The Reserve Bank of India hiked the repo rate — at which the central bank makes short-term loans to commercial banks — by a quarter percentage point to 5.75 percent. It raised the reverse repo rate — the rate at which it borrows from commercial banks — by an unexpected half percentage point to 4.5 percent.
Economists had expected quarter point hikes in both rates. The bank left the cash reserve ratio unchanged at 6.0 percent, as expected.
The bank says economic growth for the year through March 2011 will be 8.5 percent, higher than its April forecast of 8.0 percent, thanks to better than expected industrial production, despite resurgent concerns about the health of the global economy.
It raised its inflation forecast for March 2011 from 5.5 percent to 6.0 percent.
"The dominant concern that has shaped the monetary policy stance in this review is high inflation," Governor D. Subbarao said in his policy statement. "With growth taking firm hold, the balance of policy stance has to shift decisively to containing inflation."
Headline inflation, which hit 10.6 percent in June — a number that may well be revised upward — has been in the double digits since February. High prices have become a political issue, with opposition parties staging protests, and policymakers keen to check rising prices.
The bank said nonfood items contributed over 70 percent to headline inflation in June. "Inflation is now very much generalized," the bank said in its policy statement. "Inflation is now being significantly driven by demand side factors," it said.
Last year's drought pushed food prices up precipitously. This year the monsoon rains, which crash across India from June to September, are 14 percent below normal. Government meteorologists are predicting that overall rains will be normal, and the central bank said crop area has increased from last year, promising bigger harvests and lower food prices.
The bank said it is concerned that a faltering global economy could crimp trade, hitting India's manufacturing and service sectors. A bigger worry, however, is that growing risk aversion would keep foreign investors out of India, slowing capital inflows needed to fund the nation's widening current account deficit.
The bank has hiked policy rates by three quarters of a percentage point this year, but still has a way to go before getting back to pre-crisis levels. To stave off the Great Recession, the Reserve Bank of India cut the reverse repo rate by 2.75 percentage points, to 3.25 percent, and the repo rate by 4.25 percentage points, to 4.75 percent.
"It's a thin line which the RBI is making," said Shishir Bajpai, a senior vice president in private wealth management at Mumbai's IIFL Capital. "On one side, the government doesn't want to dilute high GDP growth. On the other, it is very concerned about high inflation."

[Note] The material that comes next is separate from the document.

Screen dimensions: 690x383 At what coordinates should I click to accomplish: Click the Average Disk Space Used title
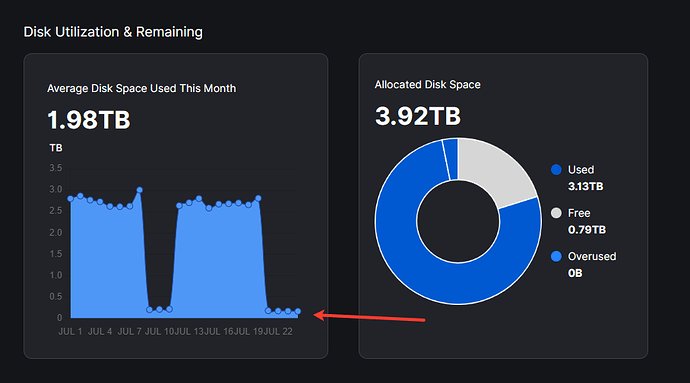[x=141, y=88]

The bank, he said, came down heavily on inflation and may raise rates further in September if food prices don't ease. But there is only so much monetary policy can do to curtail spiraling prices, which have been driven by rains, global commodities markets and supply side constraints.

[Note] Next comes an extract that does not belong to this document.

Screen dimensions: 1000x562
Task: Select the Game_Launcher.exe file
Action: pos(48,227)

"There are parts of inflation that can't be contained," Bajpai said. "There's a lot of supply side problems and huge demand growth. Just increasing the rate — as RBI also knows — won't itself curtail inflation. But it has to do what it can."

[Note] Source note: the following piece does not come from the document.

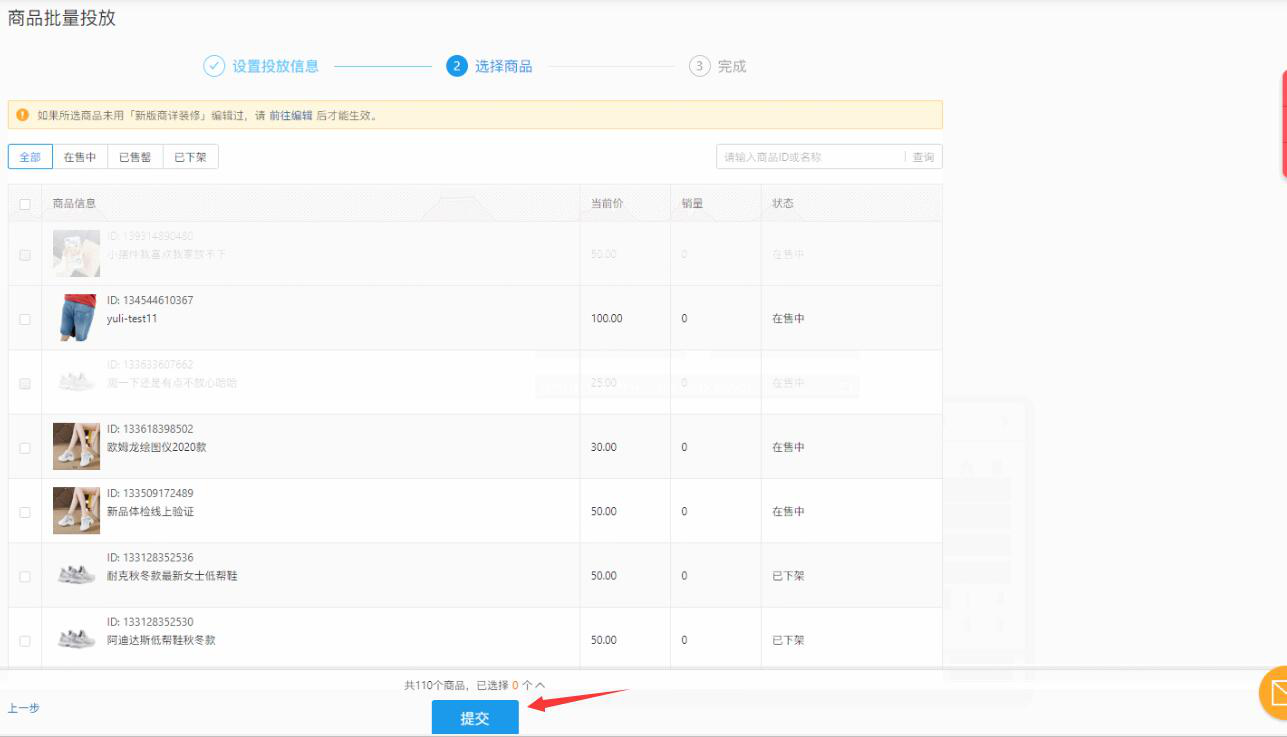
Task: Expand the selected items list arrow
Action: tap(540, 685)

The bank said the government's recent decision to partially deregulate oil and gas prices will add one percentage point to headline inflation. Higher minimum payments to farmers will further fuel price rises.
The bank also said that given the rapidly evolving economic situation, it would conduct policy reviews every six weeks, instead of every quarter.
Investors took the news in stride. The benchmark Sensex index ticked up 0.4 percent after the bank's announcement, before settling back to 18,075.7 points, up 0.3 percent in midday trade on the Bombay Stock Exchange.